Europe risks creating another Icesave

By Mojmír Hampl and Vladimír Tomšík (Financial Times 19.7.2011, p. 8)

The European Union’s stress tests are designed to restore investor confidence in a battered banking sector, but they are not without a flaw. They assess the resilience of European banking groups to adverse shocks on a consolidated, cross-border basis and shed little light on the health of individual members, treating a group as a single bank. The catch is that there is no such thing as a pan-European purse to foot the bill for a bank failure. Several EU nations learned their lesson hard during the financial turmoil that it falls on an individual nation’s taxpayer to provide the money to keep a bank afloat if need be. Our concerns go beyond the current stress tests.

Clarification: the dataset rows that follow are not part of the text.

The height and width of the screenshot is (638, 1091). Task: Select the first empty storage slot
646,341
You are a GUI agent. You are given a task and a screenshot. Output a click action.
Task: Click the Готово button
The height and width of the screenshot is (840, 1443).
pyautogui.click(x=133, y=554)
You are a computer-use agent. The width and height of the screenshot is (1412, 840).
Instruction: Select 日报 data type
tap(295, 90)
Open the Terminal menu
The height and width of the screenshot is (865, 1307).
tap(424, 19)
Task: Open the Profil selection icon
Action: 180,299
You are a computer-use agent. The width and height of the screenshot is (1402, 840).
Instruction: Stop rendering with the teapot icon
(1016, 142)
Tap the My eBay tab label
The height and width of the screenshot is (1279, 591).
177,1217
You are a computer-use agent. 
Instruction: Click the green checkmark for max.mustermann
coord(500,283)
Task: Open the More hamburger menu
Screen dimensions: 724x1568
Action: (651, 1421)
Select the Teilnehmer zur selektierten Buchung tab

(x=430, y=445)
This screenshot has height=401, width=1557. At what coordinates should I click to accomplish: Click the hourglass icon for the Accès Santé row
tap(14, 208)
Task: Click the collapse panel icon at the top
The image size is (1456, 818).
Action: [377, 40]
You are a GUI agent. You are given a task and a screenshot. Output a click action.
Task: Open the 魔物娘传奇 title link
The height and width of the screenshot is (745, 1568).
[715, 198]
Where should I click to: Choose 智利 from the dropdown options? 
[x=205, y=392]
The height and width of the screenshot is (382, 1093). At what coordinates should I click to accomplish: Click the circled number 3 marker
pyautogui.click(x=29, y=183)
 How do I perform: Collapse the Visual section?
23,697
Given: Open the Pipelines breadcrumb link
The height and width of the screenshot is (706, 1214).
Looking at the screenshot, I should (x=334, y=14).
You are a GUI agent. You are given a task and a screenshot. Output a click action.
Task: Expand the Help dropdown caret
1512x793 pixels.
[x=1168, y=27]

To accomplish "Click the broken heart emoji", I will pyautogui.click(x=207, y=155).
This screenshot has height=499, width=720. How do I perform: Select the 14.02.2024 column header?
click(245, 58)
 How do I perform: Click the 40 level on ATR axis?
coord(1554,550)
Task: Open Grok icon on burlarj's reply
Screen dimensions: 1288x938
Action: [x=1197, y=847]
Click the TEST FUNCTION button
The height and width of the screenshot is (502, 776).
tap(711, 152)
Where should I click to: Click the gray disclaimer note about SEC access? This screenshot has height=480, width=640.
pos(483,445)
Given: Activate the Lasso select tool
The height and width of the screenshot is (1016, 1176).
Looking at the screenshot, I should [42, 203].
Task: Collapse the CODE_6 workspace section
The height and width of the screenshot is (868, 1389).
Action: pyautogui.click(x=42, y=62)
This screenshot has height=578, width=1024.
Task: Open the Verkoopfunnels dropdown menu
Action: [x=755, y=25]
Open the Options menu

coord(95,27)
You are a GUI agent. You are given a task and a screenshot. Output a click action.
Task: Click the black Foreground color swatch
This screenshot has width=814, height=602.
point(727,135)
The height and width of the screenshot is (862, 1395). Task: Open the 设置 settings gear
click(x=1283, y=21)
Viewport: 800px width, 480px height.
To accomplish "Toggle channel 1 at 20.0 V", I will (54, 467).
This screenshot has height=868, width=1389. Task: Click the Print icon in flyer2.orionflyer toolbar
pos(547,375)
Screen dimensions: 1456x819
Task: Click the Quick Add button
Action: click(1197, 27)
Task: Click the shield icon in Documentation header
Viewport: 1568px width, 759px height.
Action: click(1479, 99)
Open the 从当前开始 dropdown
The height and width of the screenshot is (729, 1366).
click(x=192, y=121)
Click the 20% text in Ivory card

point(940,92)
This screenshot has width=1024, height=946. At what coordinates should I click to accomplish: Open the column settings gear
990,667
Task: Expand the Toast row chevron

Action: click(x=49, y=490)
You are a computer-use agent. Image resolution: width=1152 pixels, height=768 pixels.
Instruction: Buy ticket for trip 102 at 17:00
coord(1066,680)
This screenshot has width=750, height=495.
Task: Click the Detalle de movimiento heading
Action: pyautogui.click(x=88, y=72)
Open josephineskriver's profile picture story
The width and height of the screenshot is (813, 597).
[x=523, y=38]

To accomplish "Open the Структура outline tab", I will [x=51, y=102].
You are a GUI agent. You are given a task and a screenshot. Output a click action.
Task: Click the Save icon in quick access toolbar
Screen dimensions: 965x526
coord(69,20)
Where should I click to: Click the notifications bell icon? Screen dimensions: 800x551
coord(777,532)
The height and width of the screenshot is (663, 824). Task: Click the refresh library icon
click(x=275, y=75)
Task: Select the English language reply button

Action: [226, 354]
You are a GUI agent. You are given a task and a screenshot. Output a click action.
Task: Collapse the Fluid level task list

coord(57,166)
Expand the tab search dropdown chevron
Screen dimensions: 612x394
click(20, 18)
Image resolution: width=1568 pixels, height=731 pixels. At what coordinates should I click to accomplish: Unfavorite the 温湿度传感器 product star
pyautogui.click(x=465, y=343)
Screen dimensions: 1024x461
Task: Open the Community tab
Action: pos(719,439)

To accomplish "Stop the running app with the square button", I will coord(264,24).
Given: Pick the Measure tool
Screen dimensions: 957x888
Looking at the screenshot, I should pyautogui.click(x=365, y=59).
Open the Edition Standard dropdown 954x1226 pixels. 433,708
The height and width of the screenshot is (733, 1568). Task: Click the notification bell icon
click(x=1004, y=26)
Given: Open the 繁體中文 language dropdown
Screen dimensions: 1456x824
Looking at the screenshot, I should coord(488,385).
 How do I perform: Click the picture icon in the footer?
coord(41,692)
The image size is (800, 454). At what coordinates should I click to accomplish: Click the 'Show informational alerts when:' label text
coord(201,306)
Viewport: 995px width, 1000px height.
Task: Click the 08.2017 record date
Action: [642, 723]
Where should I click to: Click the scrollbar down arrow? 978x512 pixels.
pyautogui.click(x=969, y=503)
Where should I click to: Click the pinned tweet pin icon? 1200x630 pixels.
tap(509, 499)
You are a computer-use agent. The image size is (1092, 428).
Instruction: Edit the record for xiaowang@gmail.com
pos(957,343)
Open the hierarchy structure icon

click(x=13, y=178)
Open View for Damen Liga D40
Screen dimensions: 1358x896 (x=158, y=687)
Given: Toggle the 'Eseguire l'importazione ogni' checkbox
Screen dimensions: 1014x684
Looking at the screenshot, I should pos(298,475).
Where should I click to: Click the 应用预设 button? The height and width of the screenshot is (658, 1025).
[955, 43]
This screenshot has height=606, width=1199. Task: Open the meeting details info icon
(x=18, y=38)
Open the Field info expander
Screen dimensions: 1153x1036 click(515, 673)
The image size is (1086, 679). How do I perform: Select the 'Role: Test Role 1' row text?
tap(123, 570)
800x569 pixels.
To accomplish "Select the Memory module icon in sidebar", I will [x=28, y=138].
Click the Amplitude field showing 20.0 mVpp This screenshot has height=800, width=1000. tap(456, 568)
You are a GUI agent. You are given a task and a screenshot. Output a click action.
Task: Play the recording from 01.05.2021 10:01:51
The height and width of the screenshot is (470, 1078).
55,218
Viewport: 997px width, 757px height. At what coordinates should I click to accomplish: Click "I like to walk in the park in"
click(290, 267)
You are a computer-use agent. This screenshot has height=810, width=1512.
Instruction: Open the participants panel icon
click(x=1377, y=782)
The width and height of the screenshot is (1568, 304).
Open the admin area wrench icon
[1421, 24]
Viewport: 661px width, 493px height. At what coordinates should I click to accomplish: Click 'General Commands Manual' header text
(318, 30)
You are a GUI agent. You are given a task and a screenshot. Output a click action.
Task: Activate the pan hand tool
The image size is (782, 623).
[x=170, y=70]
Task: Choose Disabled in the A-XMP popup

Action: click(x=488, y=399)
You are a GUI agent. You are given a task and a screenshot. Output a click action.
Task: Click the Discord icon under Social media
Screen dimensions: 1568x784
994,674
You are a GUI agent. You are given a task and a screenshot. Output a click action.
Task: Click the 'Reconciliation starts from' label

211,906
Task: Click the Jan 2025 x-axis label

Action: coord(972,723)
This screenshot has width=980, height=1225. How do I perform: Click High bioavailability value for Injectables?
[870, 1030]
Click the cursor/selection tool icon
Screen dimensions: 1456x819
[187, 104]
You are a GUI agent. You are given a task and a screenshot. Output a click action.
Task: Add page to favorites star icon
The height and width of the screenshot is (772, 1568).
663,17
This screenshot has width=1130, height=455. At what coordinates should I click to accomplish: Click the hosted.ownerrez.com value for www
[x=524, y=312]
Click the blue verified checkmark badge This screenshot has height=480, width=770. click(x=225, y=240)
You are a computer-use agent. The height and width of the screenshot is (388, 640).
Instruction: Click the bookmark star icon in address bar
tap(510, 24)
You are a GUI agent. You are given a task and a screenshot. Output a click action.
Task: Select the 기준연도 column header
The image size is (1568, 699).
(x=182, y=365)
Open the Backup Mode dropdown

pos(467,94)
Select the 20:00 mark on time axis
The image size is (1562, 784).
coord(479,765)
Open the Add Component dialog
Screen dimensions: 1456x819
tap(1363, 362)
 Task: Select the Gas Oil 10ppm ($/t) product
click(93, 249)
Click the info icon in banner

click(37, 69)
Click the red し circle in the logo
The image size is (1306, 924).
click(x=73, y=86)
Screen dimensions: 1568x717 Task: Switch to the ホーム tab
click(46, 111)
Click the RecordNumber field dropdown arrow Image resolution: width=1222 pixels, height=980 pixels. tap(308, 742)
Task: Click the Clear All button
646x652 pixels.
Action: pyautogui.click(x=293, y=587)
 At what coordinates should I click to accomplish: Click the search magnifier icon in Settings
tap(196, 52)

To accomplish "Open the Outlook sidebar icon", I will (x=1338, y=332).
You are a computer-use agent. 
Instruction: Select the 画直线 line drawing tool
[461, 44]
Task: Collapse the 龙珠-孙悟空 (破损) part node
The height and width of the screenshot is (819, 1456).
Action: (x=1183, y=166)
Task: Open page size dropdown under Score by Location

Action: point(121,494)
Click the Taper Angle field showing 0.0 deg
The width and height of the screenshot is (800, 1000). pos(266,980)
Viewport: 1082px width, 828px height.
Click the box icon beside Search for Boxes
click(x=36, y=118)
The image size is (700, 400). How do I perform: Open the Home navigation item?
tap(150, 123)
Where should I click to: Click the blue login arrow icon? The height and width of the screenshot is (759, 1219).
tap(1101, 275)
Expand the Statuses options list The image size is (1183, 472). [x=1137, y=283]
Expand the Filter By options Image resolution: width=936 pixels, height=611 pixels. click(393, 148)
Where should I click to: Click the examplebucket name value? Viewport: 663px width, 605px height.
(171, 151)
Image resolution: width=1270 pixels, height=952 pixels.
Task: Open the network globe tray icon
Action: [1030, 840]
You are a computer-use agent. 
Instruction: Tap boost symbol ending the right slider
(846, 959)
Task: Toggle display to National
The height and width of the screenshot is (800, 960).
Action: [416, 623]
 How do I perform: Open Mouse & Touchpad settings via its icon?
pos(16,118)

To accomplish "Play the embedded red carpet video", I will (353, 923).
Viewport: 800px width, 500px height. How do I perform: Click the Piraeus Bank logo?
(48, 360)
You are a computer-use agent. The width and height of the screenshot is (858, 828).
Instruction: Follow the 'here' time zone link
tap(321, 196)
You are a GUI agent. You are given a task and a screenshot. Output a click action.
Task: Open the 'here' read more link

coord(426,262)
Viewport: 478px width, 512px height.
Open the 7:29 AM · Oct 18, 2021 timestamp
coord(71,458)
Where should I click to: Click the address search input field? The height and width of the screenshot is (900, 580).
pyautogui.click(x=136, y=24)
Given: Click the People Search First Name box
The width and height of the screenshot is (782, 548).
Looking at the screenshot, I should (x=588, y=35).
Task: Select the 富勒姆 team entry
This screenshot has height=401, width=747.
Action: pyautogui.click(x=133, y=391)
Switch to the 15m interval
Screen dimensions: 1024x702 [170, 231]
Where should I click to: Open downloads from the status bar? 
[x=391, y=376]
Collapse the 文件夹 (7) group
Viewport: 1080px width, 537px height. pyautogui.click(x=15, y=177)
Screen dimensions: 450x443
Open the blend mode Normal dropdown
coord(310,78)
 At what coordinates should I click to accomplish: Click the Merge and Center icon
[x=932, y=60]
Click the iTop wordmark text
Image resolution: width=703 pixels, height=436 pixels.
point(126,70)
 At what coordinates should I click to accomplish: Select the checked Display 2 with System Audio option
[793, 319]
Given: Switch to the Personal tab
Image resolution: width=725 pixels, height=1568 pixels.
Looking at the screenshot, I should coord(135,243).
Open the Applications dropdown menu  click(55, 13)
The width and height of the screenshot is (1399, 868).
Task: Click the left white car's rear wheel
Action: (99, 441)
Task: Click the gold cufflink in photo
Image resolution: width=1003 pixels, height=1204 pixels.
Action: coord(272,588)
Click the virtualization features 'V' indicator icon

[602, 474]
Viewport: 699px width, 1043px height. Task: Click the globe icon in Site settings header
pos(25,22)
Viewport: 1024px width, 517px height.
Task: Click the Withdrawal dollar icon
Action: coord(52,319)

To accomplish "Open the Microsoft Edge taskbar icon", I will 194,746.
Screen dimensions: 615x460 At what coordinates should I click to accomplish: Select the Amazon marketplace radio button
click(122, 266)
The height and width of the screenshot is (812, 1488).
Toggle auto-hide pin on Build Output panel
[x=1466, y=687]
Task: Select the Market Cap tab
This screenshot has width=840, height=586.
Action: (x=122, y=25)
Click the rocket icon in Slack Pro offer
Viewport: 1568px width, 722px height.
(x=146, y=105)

George Soros once drew a parallel between a large bank and an oil tanker. If the tankers are not divided into smaller tanks inside, eventually the crude oil will cause the tanker to capsize in a storm. By analogy, if liquidity, assets and liabilities flow freely within a large bank or group of banks, they can capsize it when financial turmoil strikes. Some of the most recent EU directive proposals on bank recovery and resolution involve intra-group financial support within cross-border groups. We believe they may unintentionally put a large cross-border EU group at risk of sinking when the next financial storm hits. Let’s imagine a large cross-border financial group as a tanker divided into smaller tanks. If group members conduct transactions only under standard market conditions and behave independently, the “financial tanker” will perform as if it is split into isolated boxes. But if assets and liquidity can flow with absolute freedom within the group, the separation between its parts ceases to exist. In reality, relations between group members will probably be somewhere between these extremes. The point is, though, that intra-group support weakens the isolation of the “boxes” into which the financial tanker is divided. Provisions allowing for larger spills between the “boxes” when the storm hits will make the group only more interconnected, and thus vulnerable.

We believe intra-group support should be treated as an exception and, above all, that responsibility should not be separated from decision-making. Under the EU proposals, the European Banking Authority, which conducted the stress tests, would serve as a mediator and potential decision-maker to break a stalemate between national supervisors. That is plainly wrong, and we are certain our concerns are shared by supervisors in other EU countries that host subsidiaries of multinational banking groups. No mediator – be it the EBA or some other supranational agency – should have the last word in a disagreement between national supervisors. It is the national supervisor, not a supranational mediator, who would be held responsible for the losses.

In a nutshell, treating banks in the EU as pan-European entities rather than a sum of national parts risks amplifying the too-big-to-fail problem and creating more systemically important financial institutions and even greater moral hazard in the EU than before. We are playing with fire, since it is (and should remain) the national taxpayer who picks up the bill when something goes wrong.

Is this a little far-fetched? Not a bit. Many will remember the Icesave case, where savers in the UK and the Netherlands deposited their money in a branch of an Icelandic bank under the rules of the single market. Few of them seem to have suspected that payment of their insured deposits in the event of a crisis was guaranteed by Iceland, not by their home countries. When it turned out that Iceland could not, or would not, pay up, the home countries paid their savers for political reasons only, outside European rules.

Free movement of assets and liquidity among members of a financial group without the consent of the host supervisor could end in tears. Savers in one country may find out in bad times that their deposits are not covered by worthwhile assets and liquidity, as these have already been used to help the parent bank or other members of a pan-European financial conglomerate. This increases the risk of contagion between financial systems in the EU and accelerates that contagion. Moreover, we are creating a risk of multiple repetitions of cases such as Icesave, with national taxpayers bailing out their nation’s savers outside the agreed rules. This is hardly a basis for a safer, more robust and more resilient financial universe in years to come.